What is capital gains tax, or CGT? Investment terms explained

What is capital gains tax, or CGT? Investment terms explained
Jennifer DukeDecember 7, 2020

Capital gain, or the amount you manage to sell the property for, minus what you paid for it, is a taxable income.

The tax you pay on this extra earning is referred to as capital gains tax, or CGT, and is part of your income tax and must be declared on your tax return.

CGT was brought in on 20 September 1985, and anything purchased since this time is subject to the tax, unless they’re specifically excluded. Specific exclusions include your home and car, and most of your personal use assets, according to the ATO. This includes items such as furniture.

“CGT also doesn’t apply to depreciating assets used solely for taxable purposes, such as business equipment or fittings in a rental property,” they explain.

However, shares, real estate and other assets and investments are the most common things hit up for tax.

The family home

If you move out of the home, for up to six years, you may still find yourself exempt from capital gains tax. If you rent out a room in your PPOR, you may find yourself up for a portion of the tax.

If you haven’t owned the property for a whole year, then there is another outcome. Margaret Lomas explains to one investor what tax they’ll be incurring in this Q&A article. 

Keeping records

You must keep records proving the acquisition date (when you bought the property), and how much you purchased it for. You should also keep records about the sale, and when it became transferred into another person’s name. Be aware of lurking too close to the end of financial year – you may find that this changes your plans to minimise CGT.

Speak to your accountant before selling any asset.
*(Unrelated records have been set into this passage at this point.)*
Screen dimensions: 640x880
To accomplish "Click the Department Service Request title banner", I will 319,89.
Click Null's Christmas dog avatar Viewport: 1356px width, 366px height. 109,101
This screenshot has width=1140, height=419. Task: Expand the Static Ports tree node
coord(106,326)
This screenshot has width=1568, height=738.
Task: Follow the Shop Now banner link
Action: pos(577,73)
This is important, as often it is the date on the contract, not settlement date, which can be some months later, that the ATO will look at.
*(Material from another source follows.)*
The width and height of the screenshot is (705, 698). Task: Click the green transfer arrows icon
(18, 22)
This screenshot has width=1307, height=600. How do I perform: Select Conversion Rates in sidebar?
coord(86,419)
Read these nine tax tips, from Ken Raiss, for more information on preparing yourself for tax time. 

How much will you have to pay?

There are three ways to work out CGT – the indexation method, the discount method and the ‘other’ method. These three methods apply in different situations, as outlined by the ATO. Property and shares held for more than 12 months are entitled to a 50% CGT discount.
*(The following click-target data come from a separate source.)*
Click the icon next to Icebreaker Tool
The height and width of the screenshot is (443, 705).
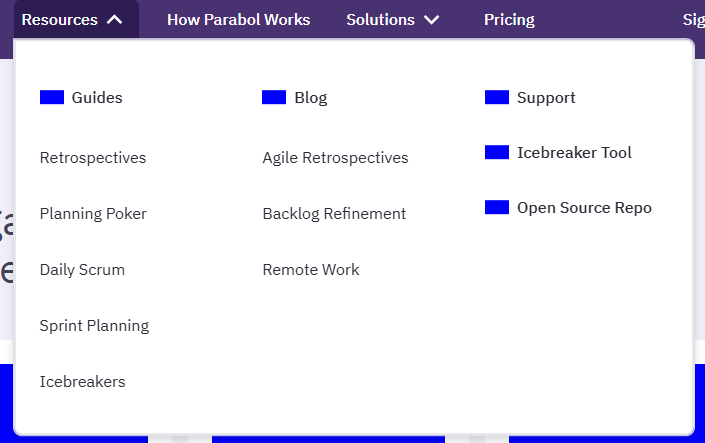[x=497, y=152]
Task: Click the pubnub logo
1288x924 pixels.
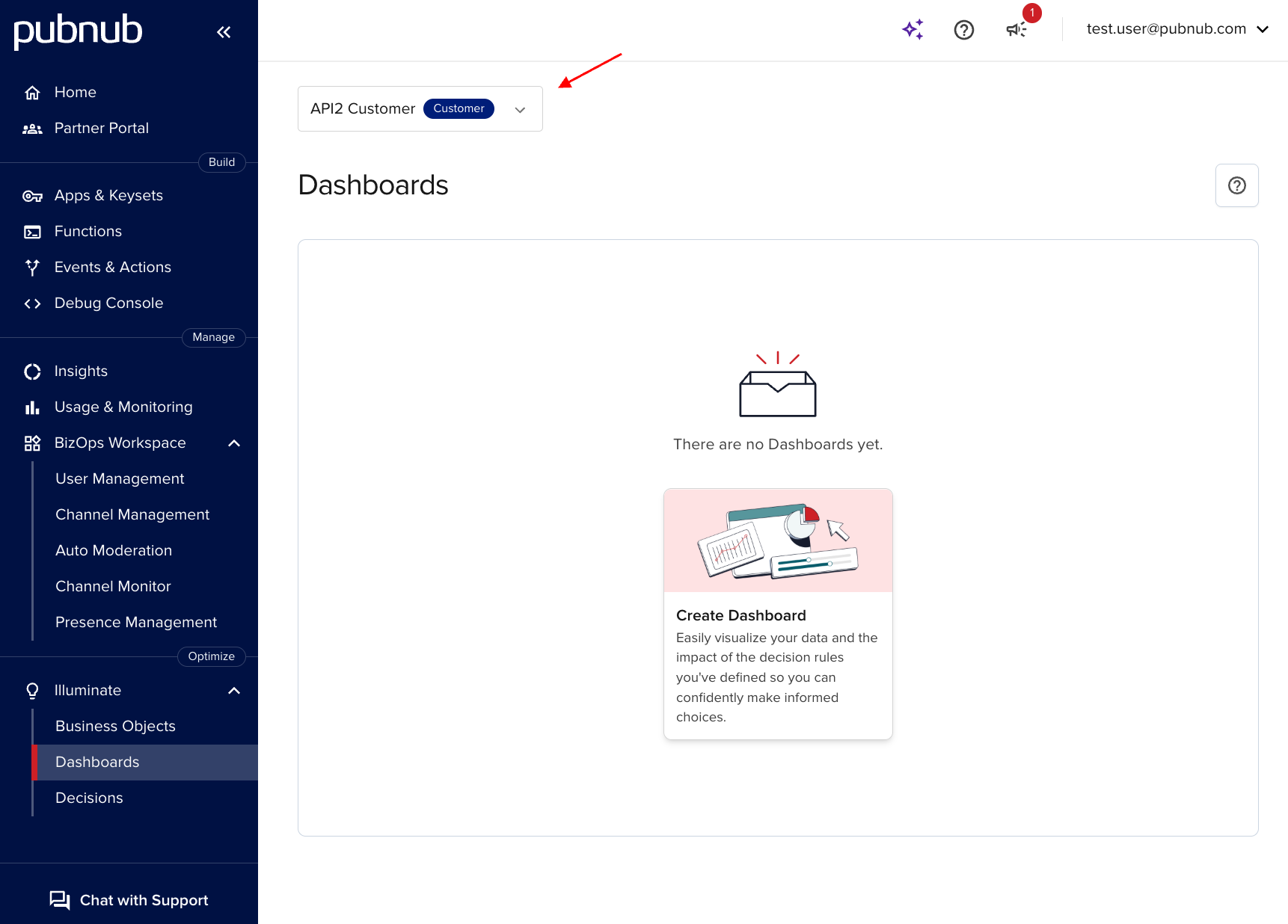Action: (77, 31)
A capital loss, or the amount that you perhaps lose on a property compared to what you purchased it for, can offset a capital gain and reduce tax. Savvy accountants may suggest that you sell a loss-making asset in the same year as one of your best growing properties, if you’re looking to offload both, to help bring down the tax you pay. Capital losses can be carried forward, but not backward.

If you’re looking to work out how much capital gains tax you have payable, then we have a free calculator online (that doesn’t keep your details) that will quickly calculate what you will need to give to the government.

The length of ownership can heavily affect CGT. Guest observer Terry Hayes describes more about understanding CGT in this article.

Incorrectly stating or wrongly outlining your capital gains and related information to the ATO could land you in severely hot water, so it's worth having an accountant give your information a good look.